Thursday, December 27, 2007

Start With Heart

When conversations get tough, it's easy to fallback to bad patterns including saving face, wanting to win, seeking revenge, and hoping to remain safe. Skilled people start with heart and stay focused on intentions. In Crucial Conversations: Tools for Talking When Stakes are High, Kerry Patterson, Joseph Grenny, Ron McMillan, and Al Switzler write about starting with heart.

Skilled People Start with Heart
Patterson, Grenny, McMillan, and Switzler write:

"Although it's difficult to describe the specific order of events in an interaction as fluid as a crucial conversation, we do know one thing for certain: Skilled people Start with Heart. That is, they begin high-risk discussions with the right motives, and they stay focused no matter what happens."
Two Ways to Maintain Focus
Patterson, Grenny, McMillan, and Switzler write:

"They maintain this focus in two ways. First, they're steely-eyed smart when it comes to knowing what they want. Despite constant invitations to slip away from their goals, they stick with them. Second, Skilled people don't make Sucker's Choices (either/or choices). Unlike others who justify their unhealthy behavior by explaining that they had no choice but to fight or take flight, the dialogue smart believe that dialogue, no matter the circumstances, is always an option."

Work On Me First
Remember that the only person you can directly control is yourself. See Work On Me First.

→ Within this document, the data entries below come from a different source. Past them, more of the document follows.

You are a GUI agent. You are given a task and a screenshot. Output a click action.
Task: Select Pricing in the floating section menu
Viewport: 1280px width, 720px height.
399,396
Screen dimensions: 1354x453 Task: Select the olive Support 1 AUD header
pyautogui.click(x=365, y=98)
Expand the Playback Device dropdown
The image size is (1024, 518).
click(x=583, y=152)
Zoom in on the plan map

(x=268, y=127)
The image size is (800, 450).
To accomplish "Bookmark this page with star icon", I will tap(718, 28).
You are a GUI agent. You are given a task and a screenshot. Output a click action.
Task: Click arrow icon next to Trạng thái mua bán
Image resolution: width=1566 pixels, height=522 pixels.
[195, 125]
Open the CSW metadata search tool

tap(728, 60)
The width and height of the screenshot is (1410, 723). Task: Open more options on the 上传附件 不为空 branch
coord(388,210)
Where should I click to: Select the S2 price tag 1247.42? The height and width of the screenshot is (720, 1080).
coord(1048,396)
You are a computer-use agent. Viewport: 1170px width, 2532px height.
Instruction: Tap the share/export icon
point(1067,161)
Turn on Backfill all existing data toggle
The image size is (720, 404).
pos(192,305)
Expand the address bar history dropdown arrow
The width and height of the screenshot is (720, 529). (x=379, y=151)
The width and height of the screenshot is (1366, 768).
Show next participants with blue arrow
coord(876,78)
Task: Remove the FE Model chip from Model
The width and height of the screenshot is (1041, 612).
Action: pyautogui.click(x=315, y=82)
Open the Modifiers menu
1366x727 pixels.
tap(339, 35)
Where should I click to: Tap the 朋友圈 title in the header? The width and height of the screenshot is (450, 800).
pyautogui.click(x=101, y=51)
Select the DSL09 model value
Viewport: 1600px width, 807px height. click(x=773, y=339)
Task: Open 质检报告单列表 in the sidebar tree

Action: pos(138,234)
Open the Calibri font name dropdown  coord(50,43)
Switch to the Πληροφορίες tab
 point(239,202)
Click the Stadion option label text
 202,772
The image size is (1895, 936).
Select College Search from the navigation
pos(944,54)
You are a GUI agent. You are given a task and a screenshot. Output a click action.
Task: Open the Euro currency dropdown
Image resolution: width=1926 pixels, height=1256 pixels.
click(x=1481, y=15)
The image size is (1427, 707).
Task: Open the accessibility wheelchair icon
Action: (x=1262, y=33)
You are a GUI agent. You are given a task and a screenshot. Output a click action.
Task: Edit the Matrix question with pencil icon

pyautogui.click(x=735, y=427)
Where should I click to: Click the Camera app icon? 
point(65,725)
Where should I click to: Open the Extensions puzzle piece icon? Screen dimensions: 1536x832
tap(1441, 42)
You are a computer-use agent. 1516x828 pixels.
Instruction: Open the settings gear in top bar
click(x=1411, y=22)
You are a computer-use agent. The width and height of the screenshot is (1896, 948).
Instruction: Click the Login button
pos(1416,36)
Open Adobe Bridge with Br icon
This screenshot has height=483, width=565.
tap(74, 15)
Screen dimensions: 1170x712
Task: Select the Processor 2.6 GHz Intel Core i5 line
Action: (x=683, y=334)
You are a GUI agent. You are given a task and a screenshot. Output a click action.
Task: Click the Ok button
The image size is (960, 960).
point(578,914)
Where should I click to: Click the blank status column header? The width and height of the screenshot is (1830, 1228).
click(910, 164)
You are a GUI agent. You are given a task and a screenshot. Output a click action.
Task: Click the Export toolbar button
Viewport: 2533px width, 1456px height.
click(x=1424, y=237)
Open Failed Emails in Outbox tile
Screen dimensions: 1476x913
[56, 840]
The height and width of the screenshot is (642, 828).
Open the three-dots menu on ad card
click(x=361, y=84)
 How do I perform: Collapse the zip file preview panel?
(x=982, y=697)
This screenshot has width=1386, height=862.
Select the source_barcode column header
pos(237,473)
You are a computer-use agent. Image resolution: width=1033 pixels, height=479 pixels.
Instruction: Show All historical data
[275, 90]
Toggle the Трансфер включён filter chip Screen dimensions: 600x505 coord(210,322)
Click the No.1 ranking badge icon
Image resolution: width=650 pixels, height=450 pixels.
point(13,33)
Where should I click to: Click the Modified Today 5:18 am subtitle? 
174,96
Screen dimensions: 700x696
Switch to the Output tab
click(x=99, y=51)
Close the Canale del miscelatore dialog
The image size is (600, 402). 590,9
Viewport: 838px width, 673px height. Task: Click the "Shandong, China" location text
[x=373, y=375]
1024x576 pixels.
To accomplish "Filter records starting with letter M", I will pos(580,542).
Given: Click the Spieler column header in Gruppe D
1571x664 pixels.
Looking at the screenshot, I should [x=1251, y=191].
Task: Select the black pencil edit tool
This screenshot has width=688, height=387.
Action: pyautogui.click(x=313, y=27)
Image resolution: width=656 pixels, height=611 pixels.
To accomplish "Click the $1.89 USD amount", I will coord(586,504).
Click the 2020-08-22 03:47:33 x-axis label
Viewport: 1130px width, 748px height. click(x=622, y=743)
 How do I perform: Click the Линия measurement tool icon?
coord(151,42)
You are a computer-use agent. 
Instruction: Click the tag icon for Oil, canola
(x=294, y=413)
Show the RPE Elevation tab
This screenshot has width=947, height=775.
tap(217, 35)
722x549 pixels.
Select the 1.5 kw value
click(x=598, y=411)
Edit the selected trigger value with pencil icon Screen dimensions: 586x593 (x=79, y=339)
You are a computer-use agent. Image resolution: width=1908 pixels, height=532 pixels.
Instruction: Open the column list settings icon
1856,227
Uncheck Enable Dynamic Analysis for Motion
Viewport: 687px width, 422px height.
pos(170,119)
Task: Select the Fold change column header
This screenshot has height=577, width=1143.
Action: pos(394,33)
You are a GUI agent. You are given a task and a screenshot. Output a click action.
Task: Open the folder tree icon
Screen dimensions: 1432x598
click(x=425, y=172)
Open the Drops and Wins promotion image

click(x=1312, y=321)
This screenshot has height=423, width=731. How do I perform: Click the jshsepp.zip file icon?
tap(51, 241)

Focus on What You Really Want
When you find yourself moving toward silence or violence, stop and pay attention to your motives. Whether you fall off track in a conversation or you need to prepare for a crucial conversation, stop and ask yourself the following questions:

  • What do I really want for myself?
  • What do i really want for others?
  • What do I really want for the relationship?
  • How would I behave if I really wanted these results?

There's two reasons for asking yourself these questions:

  • The answer to what we really want helps you find your bearings and locate your own North Star to guide you.
  • You effect your entire physiology. You shift your body from fight or flight mode to problem solving mode.

Refuse the Sucker's Choice
As you consider what you want, notice when you start talking yourself into a Sucker's Choice:

  • Watch to see if you're telling yourself that you must choose between peace and honesty, between winning and losing and so on.
  • Break free of the Sucker's Choices by searching for the and.
  • Clarify what you don't want, add it to what you do want, and ask your brain to start searching for healthy options to bring you to dialogue.

See Searching for the Elusive And.

Key Take Aways
Here's my key take aways:

  • Use focusing questions to move away from fight or flight mode. I'm a fan of using questions as a technique to change your focus or get into a more resourceful state. It works. If you don't believe it, ask yourself "How might that be true?"
  • Work on me first. You can change yourself faster than you can change someone else.
  • Focus on what you want. If you know the outcome you want, you can stay focused on that. You can ask yourself questions like "how's that going to land" or "am I acting consistent with my intentions or am I having an emotional response?" to stay on track.
  • Avoid Sucker's Choices. Don't limit yourself to "either / or" choices. Raise your bar and go for the "and" solutions.